Below is a set of entries. Print the line that contains "The height and" and every later line word for word, through the final one.

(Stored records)
━━━━━━━━

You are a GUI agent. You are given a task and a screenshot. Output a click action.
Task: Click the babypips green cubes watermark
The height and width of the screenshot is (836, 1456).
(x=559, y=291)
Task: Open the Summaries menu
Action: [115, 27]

━━━━━━━━

YOUR SOLUTION:
The height and width of the screenshot is (836, 1456).
(x=559, y=291)
Task: Open the Summaries menu
Action: [115, 27]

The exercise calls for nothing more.